Select truck parking spaces along I-80 and I-94 were painted green, and signs instrumented with truck parking technology (i.e., Bluetooth® devices) were recently installed. These devices communicate with the ParkUnload app when a driver’s phone is in close proximity to the parking zone. Once the app detects the marked zone, the truck driver can park and check in to the parking space on the app to let other drivers see information on remaining spaces.
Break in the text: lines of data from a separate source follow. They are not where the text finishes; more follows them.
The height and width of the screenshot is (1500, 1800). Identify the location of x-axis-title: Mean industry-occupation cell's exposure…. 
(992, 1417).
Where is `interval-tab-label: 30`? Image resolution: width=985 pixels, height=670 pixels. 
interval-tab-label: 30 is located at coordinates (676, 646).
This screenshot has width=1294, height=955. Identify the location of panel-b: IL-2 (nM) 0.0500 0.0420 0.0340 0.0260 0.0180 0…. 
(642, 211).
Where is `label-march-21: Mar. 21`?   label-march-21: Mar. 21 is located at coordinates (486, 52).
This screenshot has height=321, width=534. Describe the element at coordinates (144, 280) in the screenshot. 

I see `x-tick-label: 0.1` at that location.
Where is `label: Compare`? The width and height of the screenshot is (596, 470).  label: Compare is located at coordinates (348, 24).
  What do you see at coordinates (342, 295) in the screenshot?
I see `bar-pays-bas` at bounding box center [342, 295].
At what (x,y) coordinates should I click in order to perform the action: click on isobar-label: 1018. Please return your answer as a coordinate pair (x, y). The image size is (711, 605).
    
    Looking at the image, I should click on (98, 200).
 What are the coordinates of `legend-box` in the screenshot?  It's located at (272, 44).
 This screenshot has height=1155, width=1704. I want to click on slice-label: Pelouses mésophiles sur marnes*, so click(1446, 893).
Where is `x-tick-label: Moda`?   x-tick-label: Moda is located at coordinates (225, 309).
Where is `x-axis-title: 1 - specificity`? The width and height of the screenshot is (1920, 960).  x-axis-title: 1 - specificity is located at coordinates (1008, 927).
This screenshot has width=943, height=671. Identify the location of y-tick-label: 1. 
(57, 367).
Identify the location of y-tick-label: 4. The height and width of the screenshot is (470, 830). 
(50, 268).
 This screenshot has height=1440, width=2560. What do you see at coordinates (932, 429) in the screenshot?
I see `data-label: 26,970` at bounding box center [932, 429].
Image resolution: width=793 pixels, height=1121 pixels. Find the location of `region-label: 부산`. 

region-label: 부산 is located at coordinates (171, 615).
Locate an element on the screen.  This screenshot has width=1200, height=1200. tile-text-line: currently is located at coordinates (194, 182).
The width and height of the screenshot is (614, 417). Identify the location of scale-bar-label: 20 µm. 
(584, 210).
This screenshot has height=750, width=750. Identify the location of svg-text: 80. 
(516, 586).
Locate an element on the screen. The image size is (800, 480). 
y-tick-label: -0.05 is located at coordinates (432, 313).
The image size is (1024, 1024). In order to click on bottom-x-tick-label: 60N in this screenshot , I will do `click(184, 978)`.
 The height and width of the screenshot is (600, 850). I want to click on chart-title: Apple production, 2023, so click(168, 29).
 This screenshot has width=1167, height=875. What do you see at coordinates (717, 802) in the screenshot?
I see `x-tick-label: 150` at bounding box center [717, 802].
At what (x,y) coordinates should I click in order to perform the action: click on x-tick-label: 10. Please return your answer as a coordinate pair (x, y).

Marked signs also provide drivers with additional information.
“Insufficient truck parking presents a safety hazard for all highway users when drivers park in unauthorized locations, drive when fatigued, or drive past their hours of service to find safe parking,” says Brian Routhier, a transportation specialist with the FMCSA Technology Division. “We’re hoping this study will provide a better understanding of the truck parking needs along these corridors and whether a truck parking app is beneficial to drivers.”
Drivers who travel along the I-80 and I-94 corridors can get started and participate in just three steps:
- download the ParkUnload app;
- park and check in to the parking space in the app; and
- when leaving, check out in the app.
“For the pilot to work, we need drivers to download the app and check in when they park in a designated parking space,” says TTI Senior Research Scientist Jolanda Prozzi, lead researcher on the study. “If we can collect actual, on-the-ground information, then we can better understand, plan for, and prioritize truck parking investments.”